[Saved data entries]

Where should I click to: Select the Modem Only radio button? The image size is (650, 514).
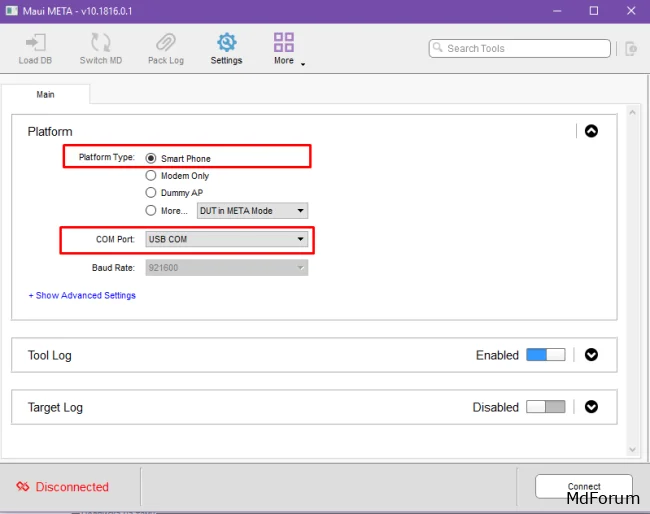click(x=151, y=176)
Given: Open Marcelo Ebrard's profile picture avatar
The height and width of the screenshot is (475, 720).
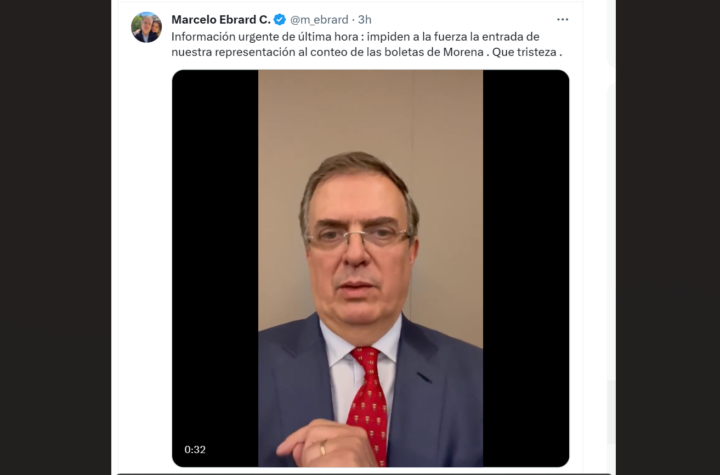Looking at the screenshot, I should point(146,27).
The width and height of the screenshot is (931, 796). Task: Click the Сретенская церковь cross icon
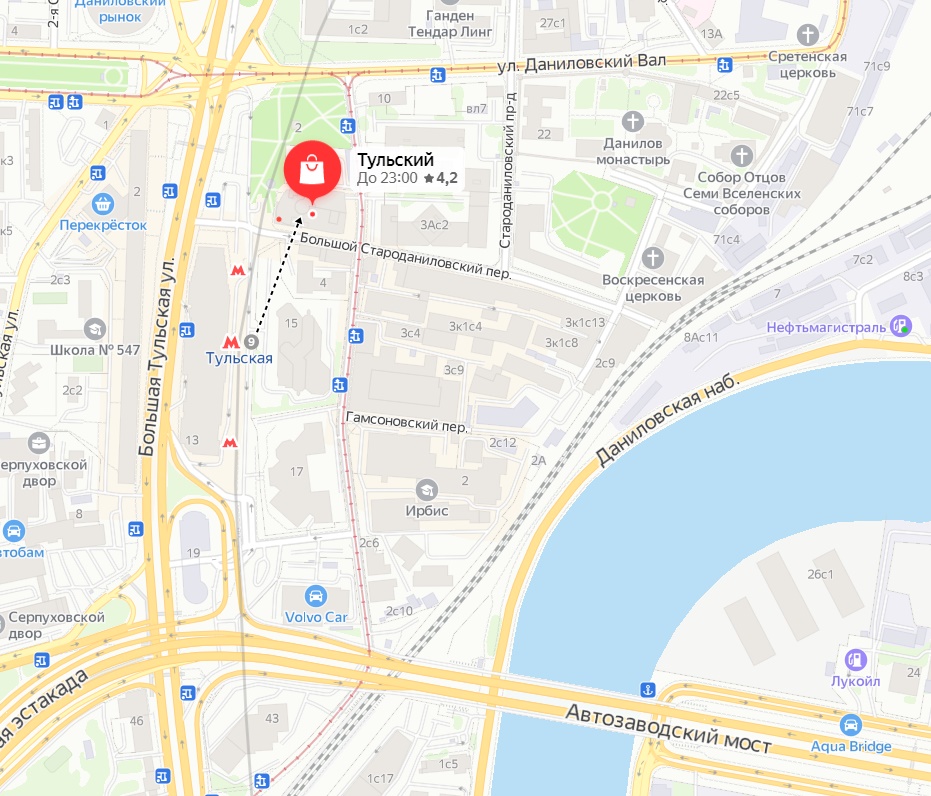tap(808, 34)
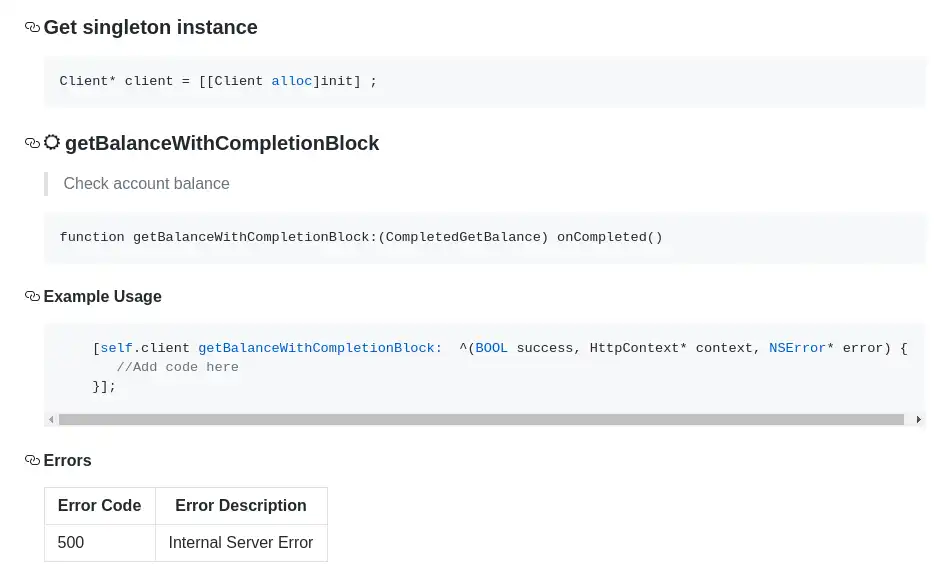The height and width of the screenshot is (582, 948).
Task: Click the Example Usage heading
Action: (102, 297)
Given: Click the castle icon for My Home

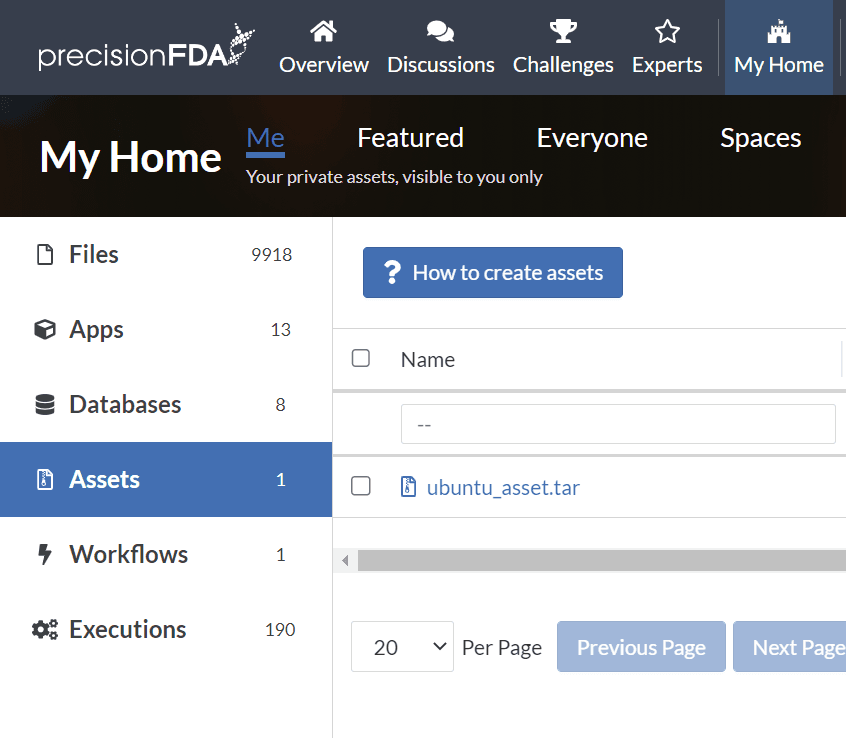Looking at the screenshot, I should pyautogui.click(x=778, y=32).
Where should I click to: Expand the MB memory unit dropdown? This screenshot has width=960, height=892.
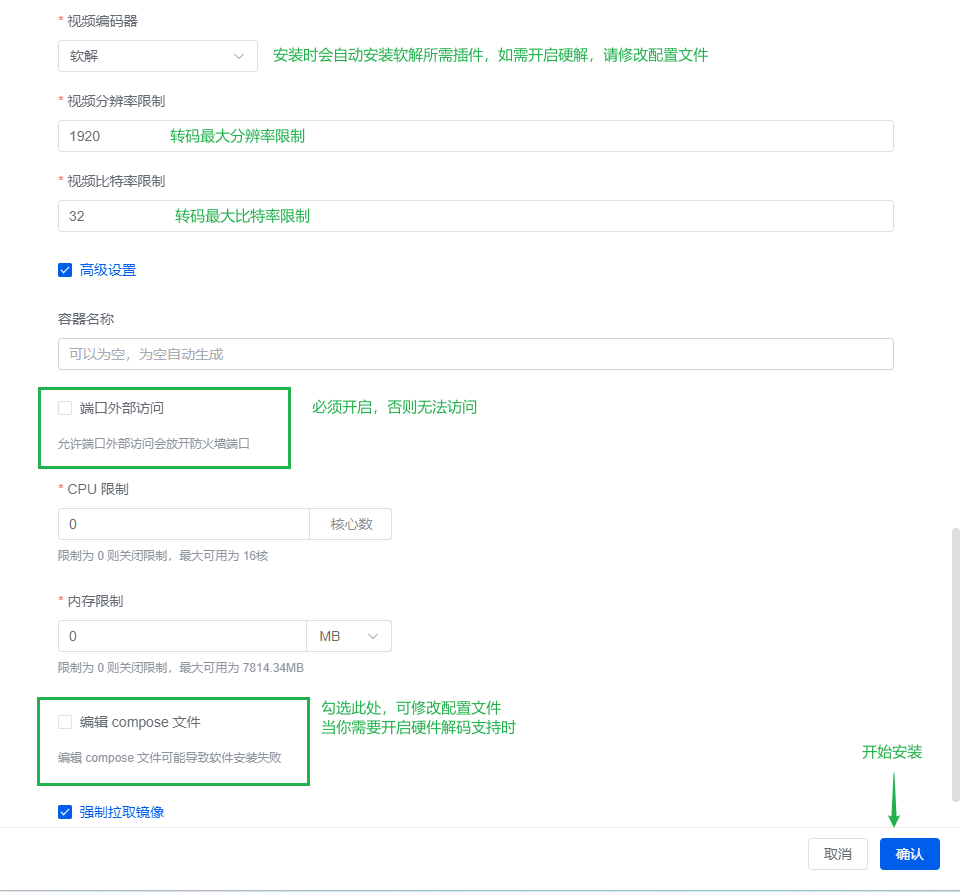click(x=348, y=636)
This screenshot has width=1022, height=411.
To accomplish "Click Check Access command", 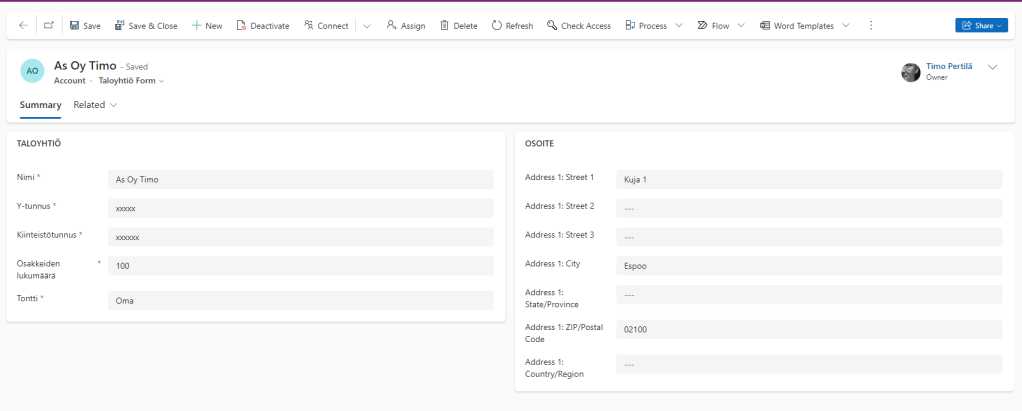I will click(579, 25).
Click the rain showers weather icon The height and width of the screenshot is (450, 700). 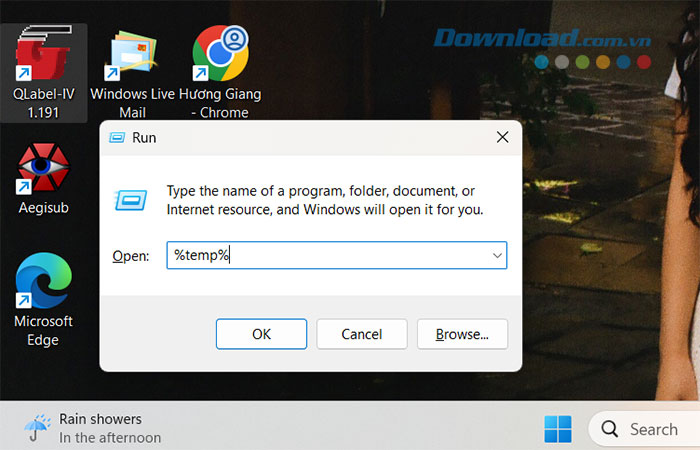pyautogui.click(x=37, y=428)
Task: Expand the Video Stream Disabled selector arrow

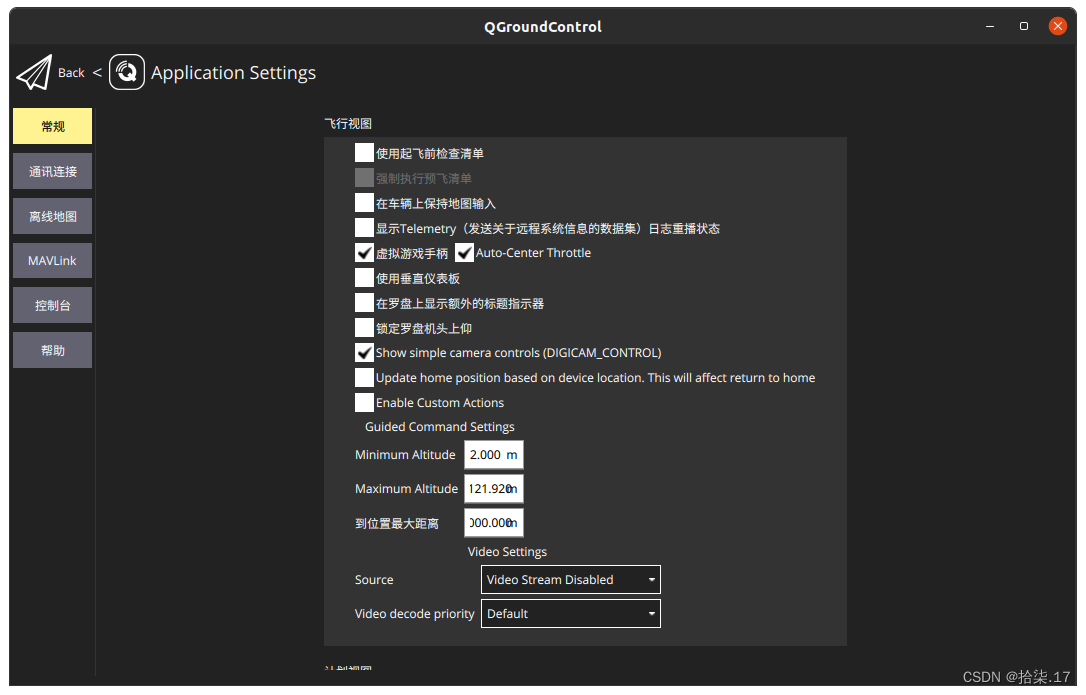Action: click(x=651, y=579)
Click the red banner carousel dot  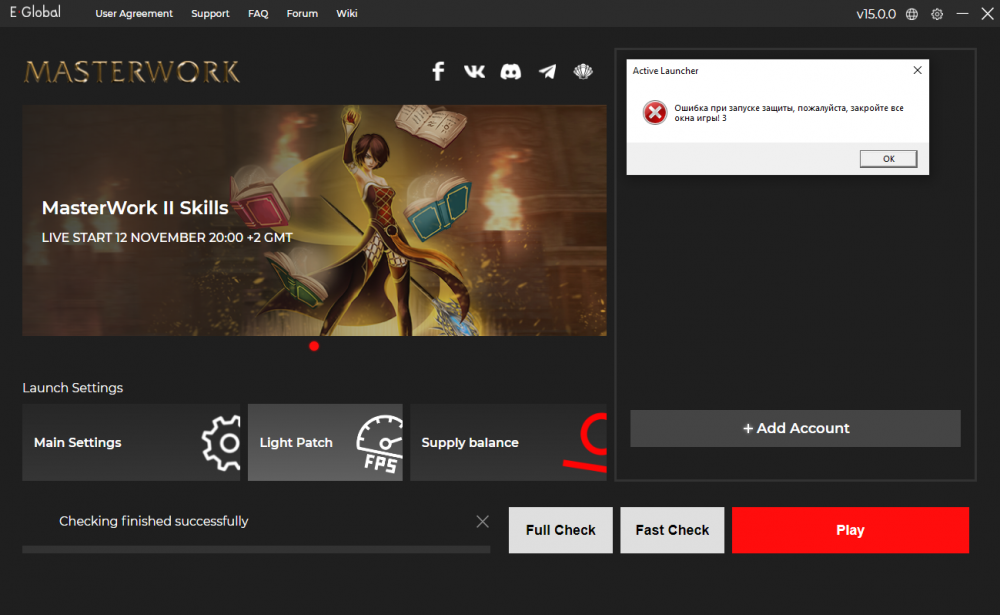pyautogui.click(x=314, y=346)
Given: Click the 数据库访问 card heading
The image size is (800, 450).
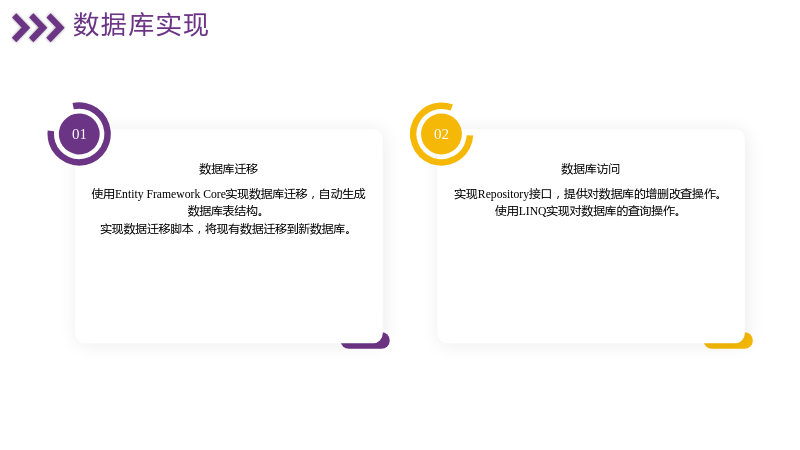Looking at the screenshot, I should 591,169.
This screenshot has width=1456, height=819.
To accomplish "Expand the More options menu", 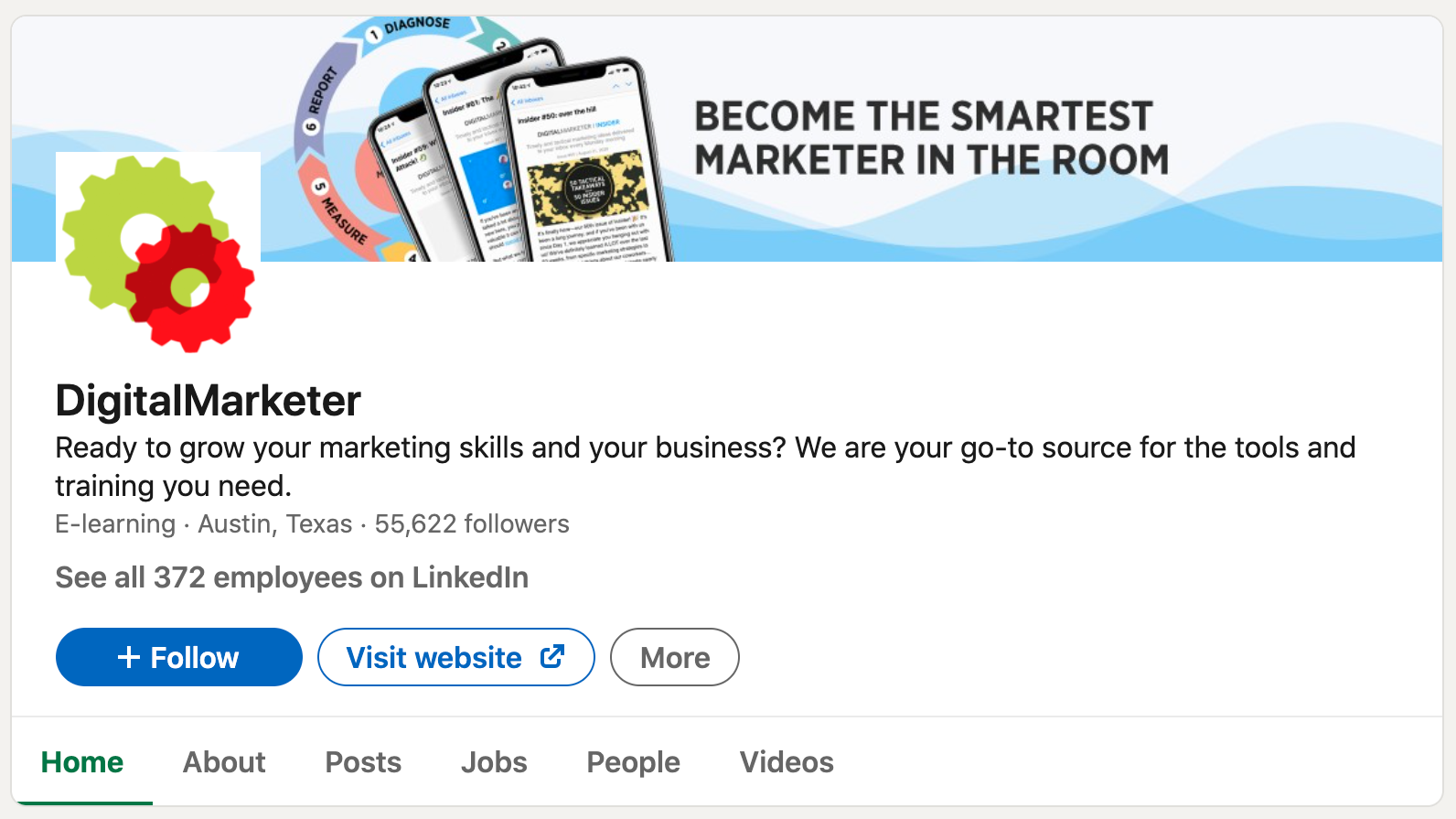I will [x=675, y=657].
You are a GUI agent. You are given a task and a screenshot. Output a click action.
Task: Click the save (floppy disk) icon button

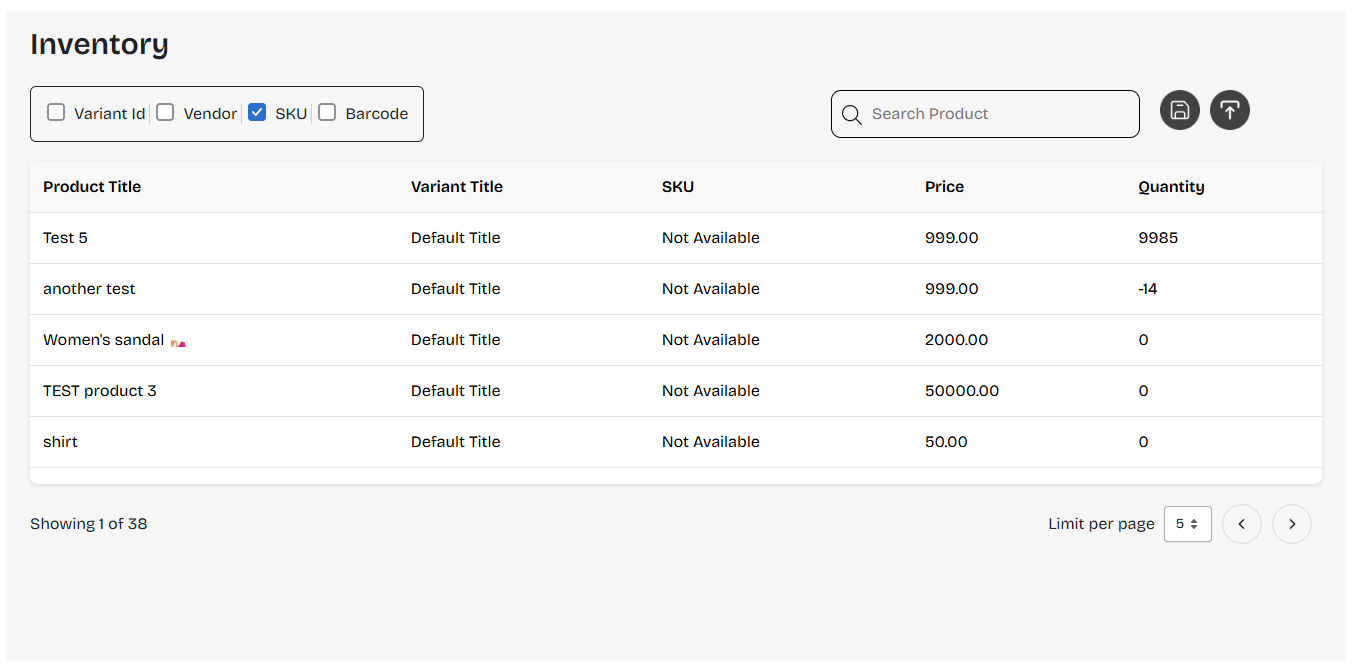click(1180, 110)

TASK OBJECTIVE = Would you retype the lines from the line containing "You are a GUI" to the final line of the entries above, exactly as given and without pictures?

YOUR SOLUTION =
You are a GUI agent. You are given a task and a screenshot. Output a click action.
Task: Click the save (floppy disk) icon button

click(1180, 110)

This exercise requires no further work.